Given data below:
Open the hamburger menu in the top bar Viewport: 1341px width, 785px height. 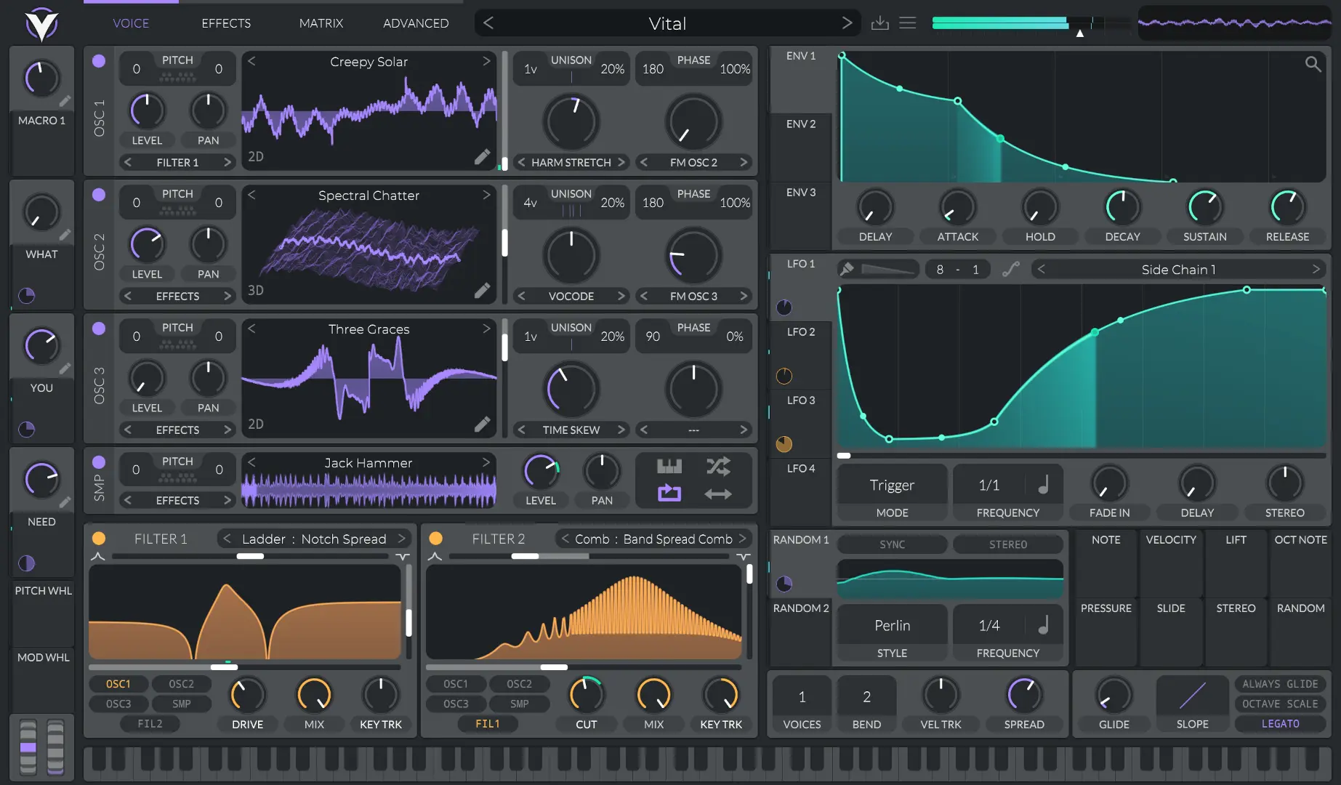click(x=907, y=23)
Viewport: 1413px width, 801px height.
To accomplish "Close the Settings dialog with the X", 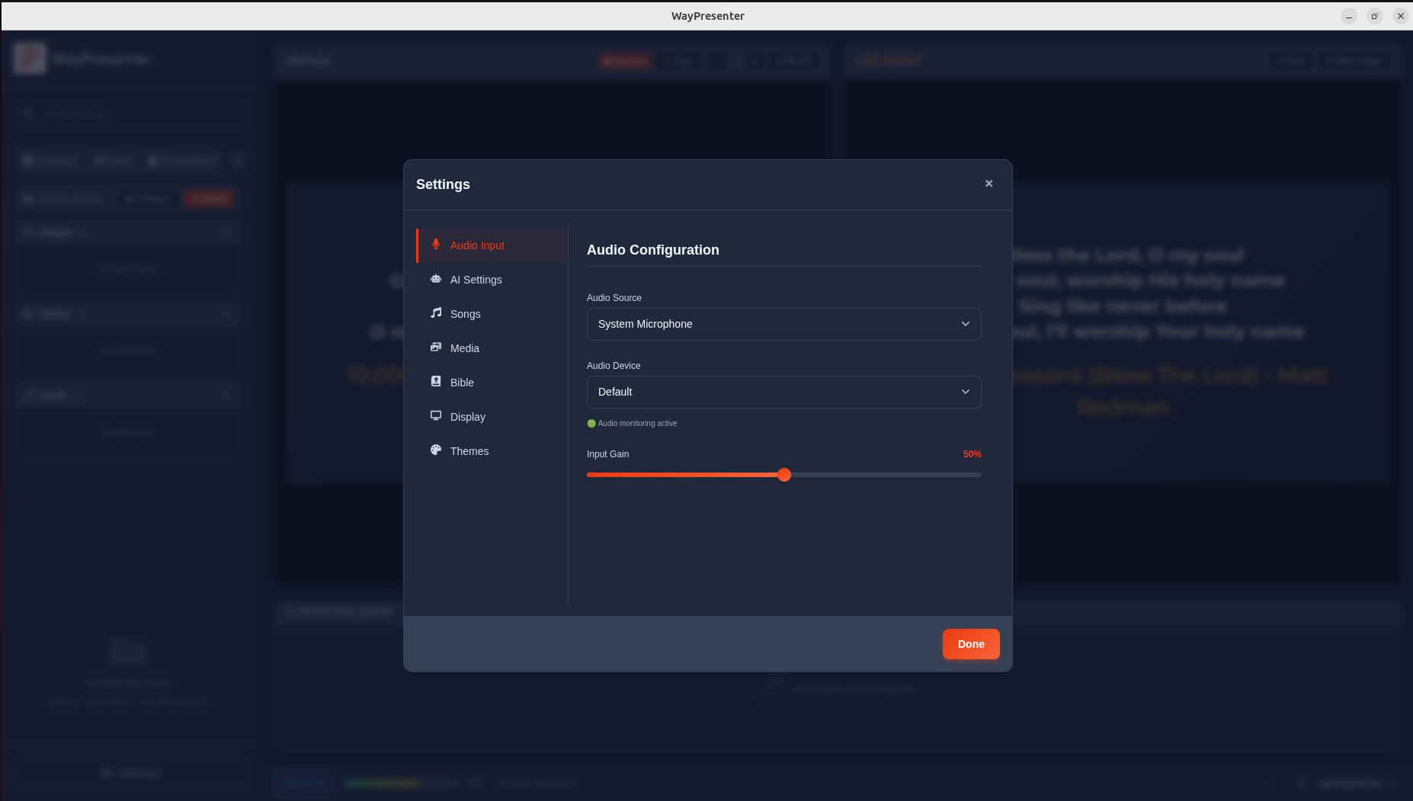I will [x=988, y=184].
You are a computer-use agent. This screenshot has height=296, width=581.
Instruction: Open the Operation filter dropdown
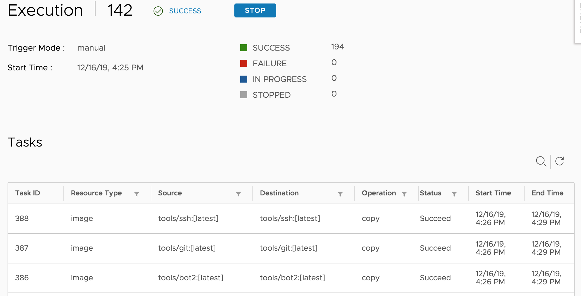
End of Given data.
§ **Task objective**
A verbatim copy is needed of the lines running from the line with "You are a computer-use" to the end of the data above, both included. Keep the pictures out of it.

§ **Your response**
You are a computer-use agent. This screenshot has height=296, width=581.
Instruction: Open the Operation filter dropdown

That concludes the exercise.